After creating a new data set of the first 200 place names in order of mention, I decided to make two separate maps to convey this data. The first map is animated, and demonstrates the movement of Craven throughout the first part of her journey. This was achieved using CARTO’s ‘animate’ feature, which can demonstrate trajectory as long as the data set is ordered. My data set included a column “order” that was numbered 1-200. One important thing to note is that oftentimes place names are mentioned in the text as references or description, therefore the map does not depict the trajectory of the journey but rather the trajectory of Craven’s narrative in terms of which places are mentioned. This first map shows a wide view of the movement throughout the text, but was difficult to use to identify any specific places which led me to create a second map to accompany the first. A screenshot of the animated map of the first 200 mentioned place names in Craven’s text is below:
As an accompaniment to the first map, I used the exact same data set to create a second map. The second map includes a line of trajectory that connects all of the map markers. The line is reminiscent of a map of flight paths. On top of the line are small map markers that, when hovered over, display the name of each location, as well as its ordered number. I believe that these two maps together succeed in visualizing this trajectory. A screenshot of the second map is included below:
These maps are mostly exploratory, and serve to demonstrate the geographical possibilities that can be found within the WWO’s repository of texts.

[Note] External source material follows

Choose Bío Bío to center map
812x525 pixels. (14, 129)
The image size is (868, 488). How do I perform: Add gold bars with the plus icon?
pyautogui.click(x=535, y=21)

As an accompaniment to the text itself, these maps help to expand the understanding of the geography and to get a sense of the distance Craven actually traveled in her journey. It is also interesting seeing what is considered a <placeName> within a text, which this methodology allows you to highlight. In a larger iteration of this project, it could be useful to create a narrative StoryMap that highlights notable instances within the text. StoryMap offers the ability to include sections from the actual text alongside geographic visualizations, which could further connect the maps to the original text. It also would be interesting to potentially divide the texts into sections, and create maps of the trajectories through each section. It was rewarding to have the ability to combine multiple digital humanities skills that I have developed throughout my time with the NULab. I first familiarized myself with mapping tools during DH Graduate Certificate for my project “Visualizing French Muslims”, which I completed from 2017-2019. Working with the NULab as the Principal Coordinator this year allowed me the resources to familiarize myself with text encoding, and the possibilities of using XPath for research on already encoded texts.